とにかく、褒められるとすぐに調子に乗ってしまうのが私の短所だ。
でも、褒められて嬉しくない人がこの世にいるんだろうか。いや、いない。
こうして生まれた承認欲求モンスターの魂は、三つ子が百になるどころか、生まれ変わっても変わらないらしかった。
「アンゼリカのこと、わたしはたまに心配になるよ……」
うち以外に拾われていたら、どうなってたのかわからないよ。
ミカエラさんは、苦笑交じりに呟いた。
確かに、前世でも褒められるとすぐ調子に乗るから、体のいい雑用係みたいなことになっていたんだと考えると、今世ではもっと慎ましく生きなければ。
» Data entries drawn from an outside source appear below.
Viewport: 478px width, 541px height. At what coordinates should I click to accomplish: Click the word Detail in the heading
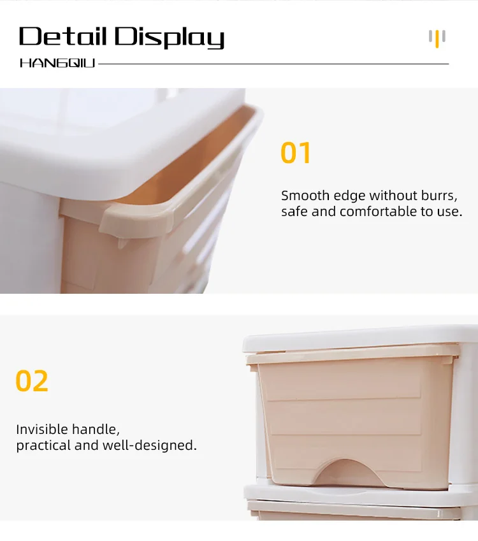tap(63, 37)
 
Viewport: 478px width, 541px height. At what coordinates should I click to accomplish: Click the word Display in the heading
tap(170, 38)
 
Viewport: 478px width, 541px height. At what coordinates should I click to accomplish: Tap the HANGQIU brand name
tap(57, 64)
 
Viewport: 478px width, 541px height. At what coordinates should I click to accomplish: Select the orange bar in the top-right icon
tap(437, 40)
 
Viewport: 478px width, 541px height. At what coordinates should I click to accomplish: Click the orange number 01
tap(296, 154)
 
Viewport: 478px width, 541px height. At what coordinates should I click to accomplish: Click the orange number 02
tap(32, 381)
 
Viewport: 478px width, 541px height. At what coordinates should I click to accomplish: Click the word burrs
tap(439, 196)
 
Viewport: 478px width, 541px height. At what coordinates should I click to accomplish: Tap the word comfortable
tap(379, 212)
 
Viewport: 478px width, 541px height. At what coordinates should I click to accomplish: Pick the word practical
tap(44, 445)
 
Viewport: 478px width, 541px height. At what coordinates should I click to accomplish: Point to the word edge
tap(351, 196)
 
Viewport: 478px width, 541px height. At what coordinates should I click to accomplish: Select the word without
tap(393, 196)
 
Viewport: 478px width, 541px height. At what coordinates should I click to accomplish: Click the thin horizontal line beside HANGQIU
tap(274, 64)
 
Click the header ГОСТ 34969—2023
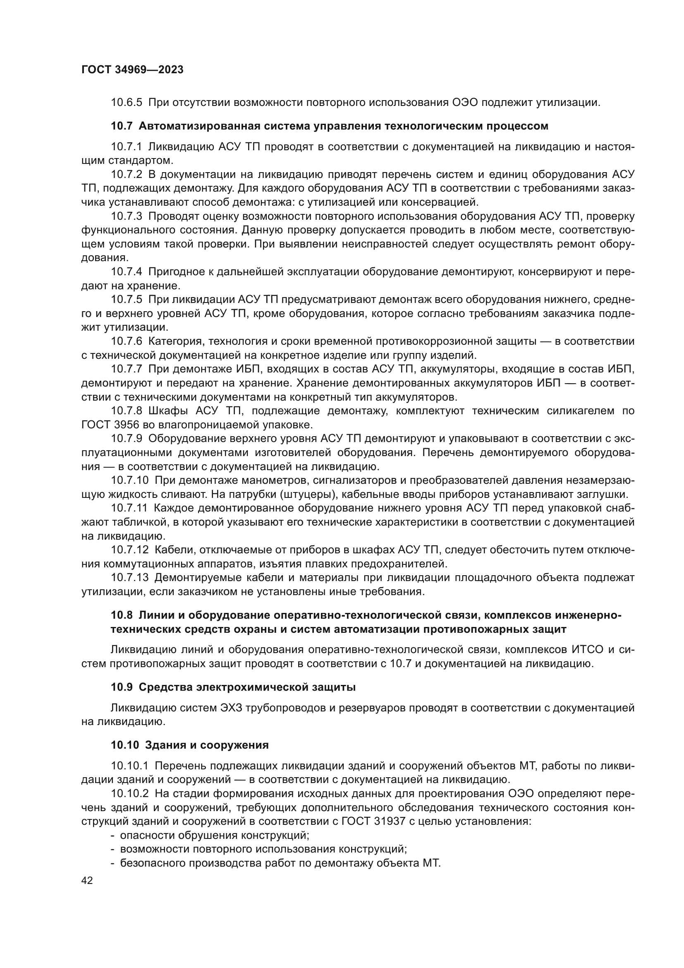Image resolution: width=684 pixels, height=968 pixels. click(132, 70)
「あっありがとうございます、もっと慎ましく……苔むした石ころのように生きます……」
「感情の振れ幅が極端すぎるよ!?」
三角座りをして床に「の」の字を書き始めた私に、ミカエラさんはカウンターから身を乗り出して叫んだ。
うぅ。
ちょうどよく、人並みに生きるって、難しいなぁ。
「こほん。とにもかくにも早いうちに市場にこのお肉を流しちゃわないと。お肉の店は開いてるはずだし、買い取ってもらえるかな? いや、それならいっそ卸売市場で競売にかけた方が……?」
「……あっその、許可とか手続きとか、大丈夫なんですか?」
確か前世だとそういう資格とかを持ってないと、卸売市場には持ち込めなかったはずだと記憶している。
でも、剣と魔法が支配する世界にそこまでの法整備や煩雑な手続きがあるとも思えないし、別にいいのかな。
細かいことを気にしても仕方ないんだけど、どうしても気にしてしまうのも私の悪い癖だった。
「その辺はオールオッケーだよ! 一応うちも冒険者ギルドだから、冒険者が持ってきた素材を依頼金とは別に換金するための仕組みとかは整ってるんだから!」
「そ、そうだったんですね」
「……ま、まあ今はうちからはお金出せないけど……これをきっかけにアンゼリカが活躍すれば、もっと大きくていろんな依頼が舞い込んでくるはずだよ!」
ミカエラさんは大きな胸に手を当てて、野望を語る。
私としても、アトリエを建てる夢を叶えるために、返せる借金は早めに返しておきたい。
できればあんまりコミュニケーションが必要ない依頼だと助かるんだけど、贅沢は言ってられない……よね。
「それじゃ、市場に行ってお肉売り捌いちゃおっか!」
「はっはい、わ、私も行くんですか……?」
「この魔物を私が倒しました! って証明できるのがアンゼリカしかいないんだから、当然でしょ? じゃないと、闇市で手に入れたものの転売だと思われちゃう」
「……あっ、そうですね。ダメですよね、転売は」
前世ではどれほど転売ヤーに苦しめられてきたことか。
そのおかげで、今も私は転売ヤーを許せないし、生まれ変わっても許してはいけないと考えている。
だから、ミカエラさんがそんな謗りを受けるのは、絶対にダメだ。
コミュニケーションは取れないかもしれないけど、生産者表示の代わりとして置物になっていることぐらいはできる。
だから。
「あっあの、ミカエラさん……」
「どしたの、アンゼリカ?」
「……が、頑張って立ってますので、その……震えないように、手を握ってくれると」
私なんかがしていい提案なのか一瞬迷ったけど、それでもがくがくと怯えながら立っているよりは、堂々と立っていた方が信頼性も上がるだろうし、「箔」もつく。
もしもミカエラさんが嫌だと答えたら、即座に土下座する準備はできている。
びくびくと怯えながら、私が様子を伺うように、俯いた顔を上げたときだった。
「なーんだ! それなら、お安いご用だよ! 行こっ、アンゼリカ!」
「はっ、はい……っ、ありがとうございます……っ!」
カウンターを飛び出したミカエラさんは、嫌な顔一つせず、空いていた私の左手を取って駆け出していく。
あたたかくて、柔らかくて。
久々に感じる人のぬくもりに、ちょっとだけ、泣きそうになってしまった。